- **TASK PROMPT**
Rewrite the items from the line containing "At what (x,y)" through the line containing "The height and width of the screenshot is (1242, 1584)." as a JSON list of strings. Use one string per line and leave out blank lines.

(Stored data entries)
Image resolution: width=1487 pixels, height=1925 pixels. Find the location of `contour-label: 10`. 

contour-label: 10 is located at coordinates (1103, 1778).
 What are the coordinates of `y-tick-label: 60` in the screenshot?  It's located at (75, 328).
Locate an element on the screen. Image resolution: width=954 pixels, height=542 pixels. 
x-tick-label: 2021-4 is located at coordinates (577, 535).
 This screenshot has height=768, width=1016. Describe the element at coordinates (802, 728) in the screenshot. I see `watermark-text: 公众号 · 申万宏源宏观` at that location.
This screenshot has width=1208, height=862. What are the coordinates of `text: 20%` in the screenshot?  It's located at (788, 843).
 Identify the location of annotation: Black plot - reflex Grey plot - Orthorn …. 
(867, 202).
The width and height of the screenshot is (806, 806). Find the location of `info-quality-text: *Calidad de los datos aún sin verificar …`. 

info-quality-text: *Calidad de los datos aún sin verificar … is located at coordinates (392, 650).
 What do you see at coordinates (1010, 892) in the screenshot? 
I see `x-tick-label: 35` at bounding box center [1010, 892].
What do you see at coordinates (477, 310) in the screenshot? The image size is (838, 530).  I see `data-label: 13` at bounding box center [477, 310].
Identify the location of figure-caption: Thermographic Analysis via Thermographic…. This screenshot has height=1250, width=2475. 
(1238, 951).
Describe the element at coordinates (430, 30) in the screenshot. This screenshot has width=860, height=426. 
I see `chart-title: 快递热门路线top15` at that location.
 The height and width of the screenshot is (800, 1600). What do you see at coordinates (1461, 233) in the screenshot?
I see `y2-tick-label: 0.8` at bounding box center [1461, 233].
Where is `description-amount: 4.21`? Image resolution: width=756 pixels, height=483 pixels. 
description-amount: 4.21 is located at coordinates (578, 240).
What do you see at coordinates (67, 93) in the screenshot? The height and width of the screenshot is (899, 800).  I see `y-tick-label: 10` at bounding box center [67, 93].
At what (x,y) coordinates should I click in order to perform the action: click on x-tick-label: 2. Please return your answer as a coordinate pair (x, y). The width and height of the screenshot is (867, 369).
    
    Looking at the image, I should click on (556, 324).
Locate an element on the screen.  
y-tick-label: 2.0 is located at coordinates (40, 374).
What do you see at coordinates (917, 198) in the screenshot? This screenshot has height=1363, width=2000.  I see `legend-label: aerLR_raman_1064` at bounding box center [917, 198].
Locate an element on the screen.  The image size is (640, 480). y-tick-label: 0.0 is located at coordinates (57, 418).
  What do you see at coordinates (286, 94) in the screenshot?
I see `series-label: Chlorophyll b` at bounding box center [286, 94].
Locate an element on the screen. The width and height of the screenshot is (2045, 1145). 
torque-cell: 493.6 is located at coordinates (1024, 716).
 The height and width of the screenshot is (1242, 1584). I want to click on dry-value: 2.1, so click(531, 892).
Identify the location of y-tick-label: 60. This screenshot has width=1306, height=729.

- **ANSWER AREA**
[
  "At what (x,y) coordinates should I click in order to perform the action: click on x-tick-label: 2. Please return your answer as a coordinate pair (x, y). The width and height of the screenshot is (867, 369).",
  "    Looking at the image, I should click on (556, 324).",
  "Locate an element on the screen.  ",
  "y-tick-label: 2.0 is located at coordinates (40, 374).",
  "What do you see at coordinates (917, 198) in the screenshot? This screenshot has height=1363, width=2000.  I see `legend-label: aerLR_raman_1064` at bounding box center [917, 198].",
  "Locate an element on the screen.  The image size is (640, 480). y-tick-label: 0.0 is located at coordinates (57, 418).",
  "  What do you see at coordinates (286, 94) in the screenshot?",
  "I see `series-label: Chlorophyll b` at bounding box center [286, 94].",
  "Locate an element on the screen. The width and height of the screenshot is (2045, 1145). ",
  "torque-cell: 493.6 is located at coordinates (1024, 716).",
  " The height and width of the screenshot is (1242, 1584). I want to click on dry-value: 2.1, so click(531, 892)."
]